Passage du texte:
■ ■ ■ ■

26/07/2024
De grands démocrates
De grands démocrates ont décrété que le Rassemblement national (RN) ne pouvait avoir la majorité absolue ou même une majorité relative lui permettant de former un gouvernement. Des partis qui eux se disent de gouvernement (avec les résultats que l’on sait), se sont donc mis d’accord pour empêcher que le scrutin se déroule normalement. Le programme du RN était dangereux, son inexpérience dangereuse, ses arrière-pensées dangereuses… Ce qui n’est pas sans rappeler la grande frayeur à l’arrivée en 1981 des socialo-communistes, auxquels on reprochait les mêmes choses.
De grands démocrates ont orchestré des désistements massifs, au plus haut niveau de l’État et avec notamment La France insoumise (LFI), le Parti socialiste (PS), Les Écologistes, le Parti communiste français (PCF)…, et ont ainsi permis essentiellement à des candidats d’Ensemble ! pour la République (Renaissance, Mouvement démocrate, Horizons…) et du Nouveau Front Populaire (NFP) mais aussi des Républicains (LR) de l’emporter. Signifiant en quelque sorte qu’ils se considéraient comme les propriétaires de la Cinquième République et qu’ils refusaient d’en être délogés.
De grands démocrates ont souligné dimanche 7 juillet au soir la défaite du RN pour s’en satisfaire voire jubiler, la victoire de la gauche pour s’en satisfaire voire jubiler, la demi-victoire du centre et la bonne surprise pour LR (Les Républicains). Une simple lecture pourtant des résultats électoraux mettait en évidence que c’était la suppression des triangulaires qui avait permis cette "défaite" et ces "victoires". Dans l’euphorie d’avoir "sauvé" la République, leur République, et donc leur place forcément légitime en son sein, ils en oubliaient le nombre de voix et les pourcentages.

■ ■ ■ ■

Consignes:
Rédigez la suite du texte sur les désistements face au RN en reprenant après sa dernière phrase. Les lignes qui suivent forment un matériau à part, sans lien avec le texte sur les désistements face au RN.

■ ■ ■ ■

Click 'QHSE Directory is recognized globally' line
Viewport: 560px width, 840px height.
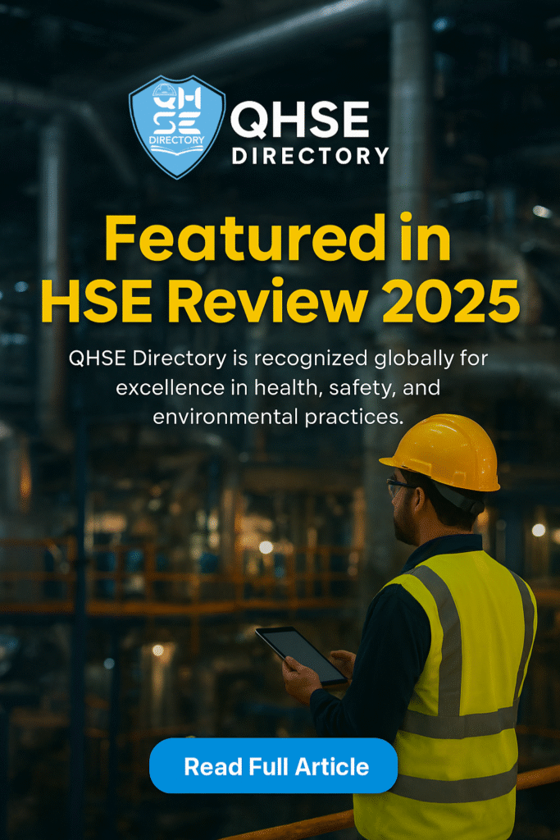pyautogui.click(x=279, y=358)
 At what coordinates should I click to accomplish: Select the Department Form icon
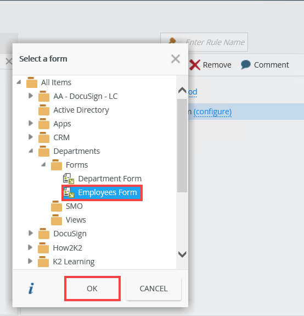(69, 179)
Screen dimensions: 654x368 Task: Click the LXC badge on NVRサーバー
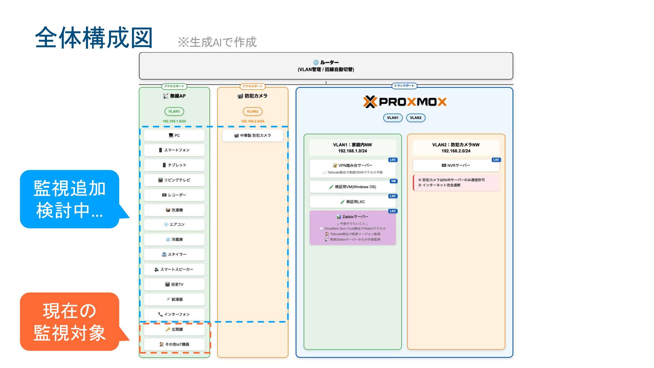496,160

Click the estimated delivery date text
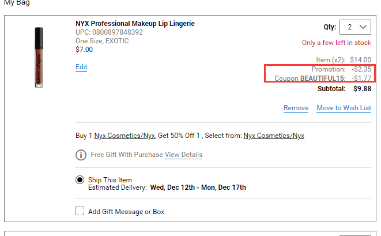[198, 188]
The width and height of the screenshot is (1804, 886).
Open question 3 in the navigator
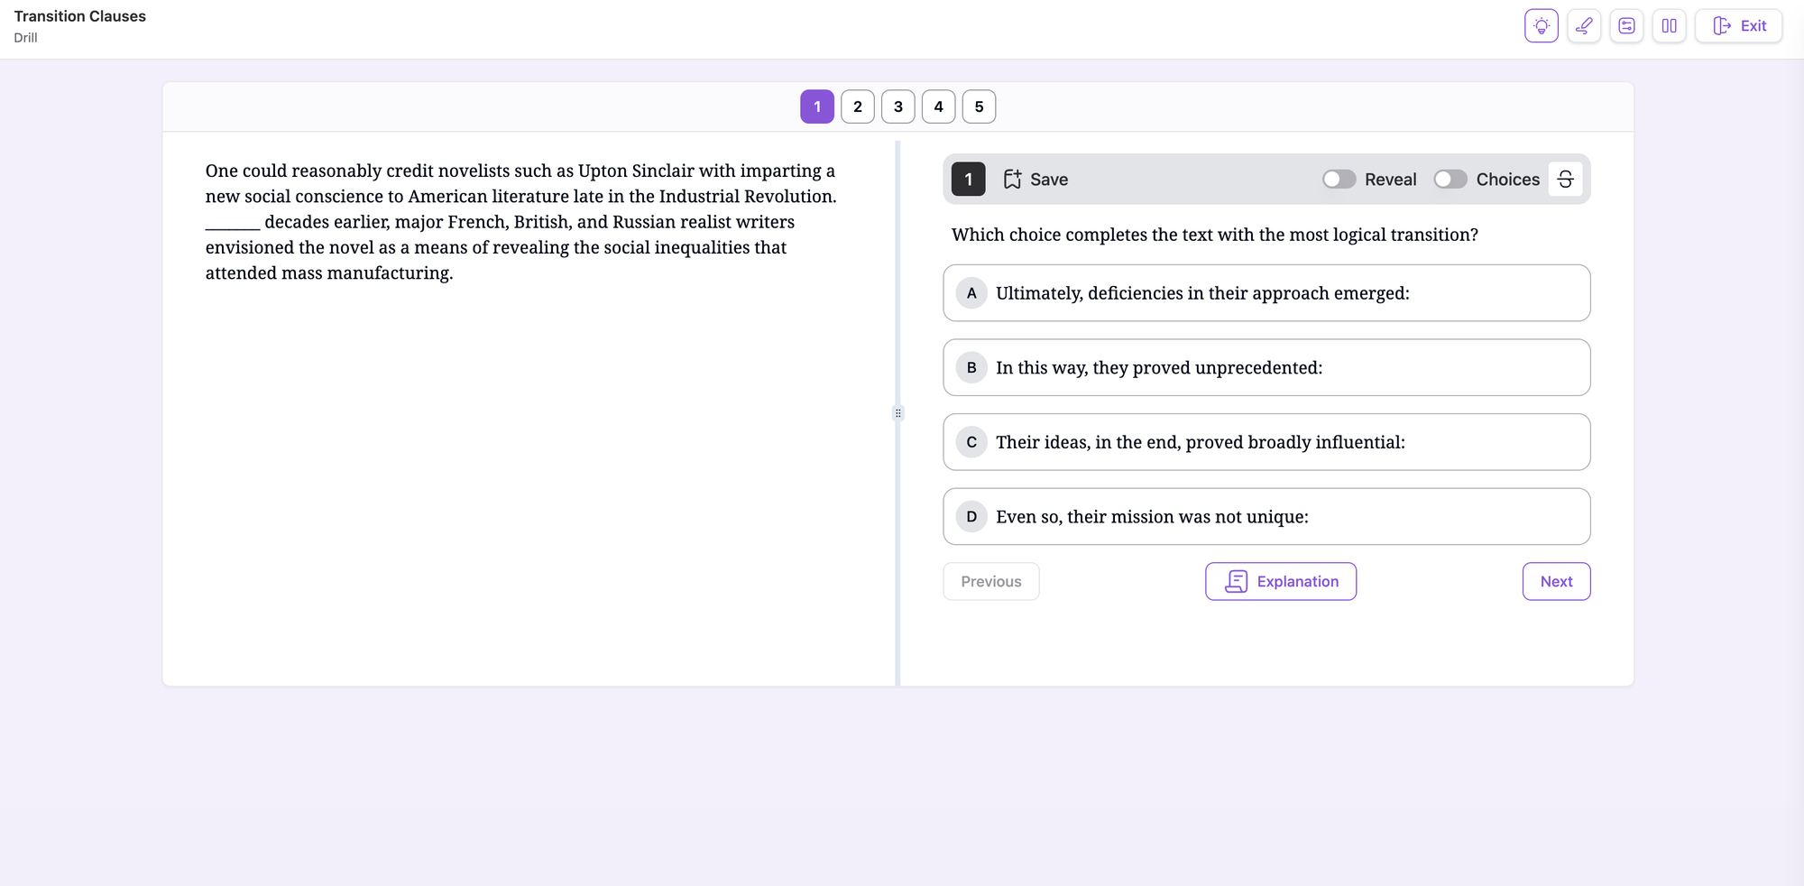898,106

■ ■ ■ ■

Réponse attendue:
De grands démocrates qui s’étaient pourtant alliés à d’autres grands démocrates pour "faire barrage" au RN (à moins que ce ne soit à la démocratie, à la volonté d’une forte proportion du peuple français), ont tout à coup (re)découvert qu’une partie de la gauche qu’ils venaient de favoriser, était pour le coup radicale, jusqu’au-boutiste voire fanatique. D’où dans la panique, un autre barrage pour empêcher essentiellement LFI et Jean-Luc Mélenchon d’être au gouvernement. Les amis d’hier sont devenus les ennemis d’aujourd’hui : « va comprendre Charles ! »
De grands démocrates ont donc décidé de leur propre chef qu’entre un peu plus de 210 députés (avec seulement LFI + RN) et un peu plus de 320 députés (si l’on prend tout le NFP + RN), et donc qu’autour de 15 à 18 millions d’électeurs, comptaient pour rien et ne pouvaient avoir voix au chapitre. Au pire chez certains, l’on pourrait ainsi trouver normal que près de 60% des électeurs qui se sont exprimés au premier tour de ces élections législatives ne puissent pas être représentés dans le prochain gouvernement. Mais bien sûr, vive la République et vive la France !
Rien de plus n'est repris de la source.